Colorectal cancer survivor turns to clinical trial for neuropathy relief

Over the last year and a half, Shams Peerbhai has tried just about everything to cope with peripheral neuropathy, a cancer treatment side effect that commonly causes tingling, burning, weakness or numbness in the hands and/or feet.

Now, the stage III colorectal cancer survivor is hoping a neuromodulation clinical trial eases his pain.

“I've already been through so much, I'm willing to try anything that works,” he says. “I'm grateful to be cancer-free, but if there's any way I can get rid of the side effects, then that's great.”

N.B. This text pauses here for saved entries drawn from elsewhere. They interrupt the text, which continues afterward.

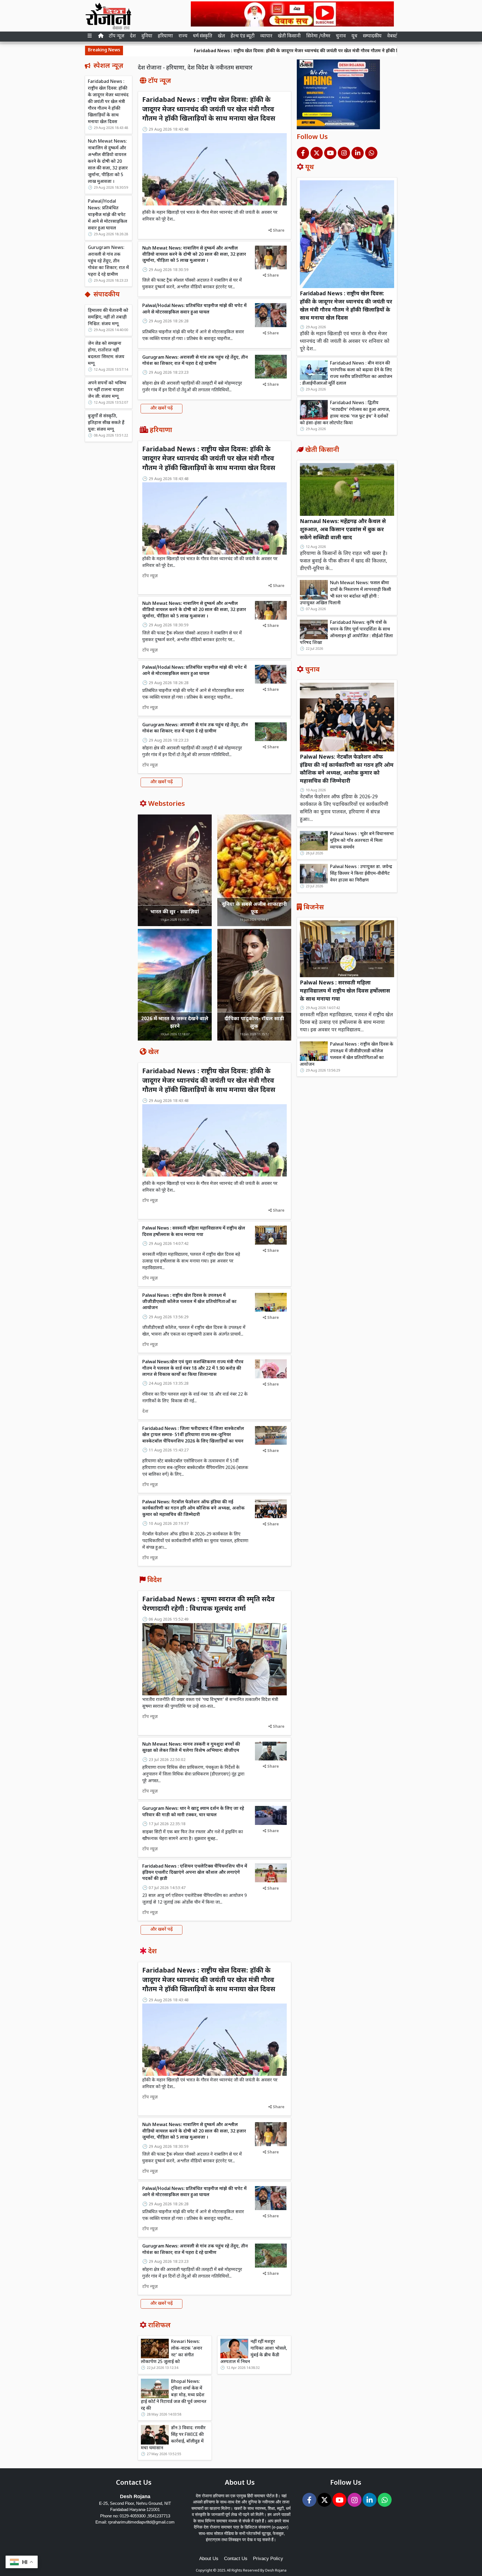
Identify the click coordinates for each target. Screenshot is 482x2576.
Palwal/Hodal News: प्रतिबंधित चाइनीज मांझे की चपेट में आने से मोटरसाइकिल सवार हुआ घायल (107, 215)
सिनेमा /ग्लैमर (318, 36)
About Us (208, 2558)
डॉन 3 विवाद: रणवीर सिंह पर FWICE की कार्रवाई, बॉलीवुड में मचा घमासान (173, 2438)
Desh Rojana (275, 2570)
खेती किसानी (289, 36)
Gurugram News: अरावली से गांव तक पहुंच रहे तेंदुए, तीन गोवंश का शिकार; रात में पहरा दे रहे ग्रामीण (108, 261)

Starting colorectal cancer treatment

In January 2017, a trip to a Houston-area emergency room revealed the diarrhea, vomiting and pain Shams had endured for several weeks was caused by a tennis ball-sized tumor in his colon. After an emergency surgery to remove his tumor, part of his colon and 22 lymph nodes, he came to MD Anderson to continue his colorectal cancer treatment.

During his first visit, Shams learned that he’d developed an infection from fecal matter leaking from the site of his surgery. Imad Shureiqi, M.D., said he needed another surgery to stop the leakage and assess a spot on his liver. After that, he’d need chemotherapy just in case the cancer had spread beyond the one lymph node that tested positive for cancer.

“I just put my faith in Dr. Shureiqi to do what he thought was best,” Shams recalls.

In March 2017, Shams underwent a second partial colectomy with Nancy You, M.D. During the surgery, Yun Shin Chun-Segraves, M.D., determined that the tumor on his liver was benign. A month later, he began receiving a chemotherapy cocktail of FOLFOX and oxaliplatin at MD Anderson in Sugar Land, which is only a 15-minute drive from his house.

Chemotherapy side effects hit hard

Shams experienced fatigue and diarrhea regularly throughout his 12 rounds of chemotherapy, but he struggled with neuropathy the most.

“The neuropathy used to hit only the first couple of days after each chemo,” Shams recalls. “But by the eighth round of chemo, it wouldn't go away. The neuropathy in my hands and feet became constant.”

Shureiqi took Shams off oxaliplatin, but his condition didn’t improve.

“I couldn't even do simple things like button my shirt, and that was really getting to me,” Shams says.

Shams tried prescription medications, but nothing helped. During a cardiology appointment at MD Anderson at the end of 2017, a physician assistant sensed Shams’ depression over the situation and encouraged him to seek help for his neuropathy.

“I thought: if I seek help and it works, great. If it doesn't, then I tried,” he says.

Seeking help for peripheral neuropathy

Shams visited a chiropractor and underwent acupuncture, which helped significantly.

“I can button my own shirts and do other stuff now,” Shams says.  

However, the treatments didn’t relieve his symptoms entirely. So in August 2018, Shams enrolled in an MD Anderson clinical trial led by Sarah Prinsloo, M.D., to test the effectiveness of a therapy called repetitive transcranial magnetic stimulation (rTMS) in treating neuropathy caused by oxaliplatin (one of the drugs from Shams’ chemo cocktail). The 10-day treatment uses brief magnetic pulses to change the way the brain perceives pain and can produce long-lasting changes in brain activity.

“They make you sit on a chair and put on a cap. It feels like a pulse going into your head,” Shams says. “It doesn’t hurt — the only irritating part is eye twitching, but that only happened the first and second session.”

Hope for a neuropathy relief

Shams is hoping the treatment will bring him further relief. If it doesn’t, he might join a clinical trial using neurofeedback, another type of neuromodulation.

For now, he continues to follow Shureiqi’s advice for coping with neuropathy and covers his feet with socks and closed-toe shoes.

“Being a patient here and talking to my doctor gives me hope,” Shams says.  “I don't think I would’ve had access to any of this somewhere else.”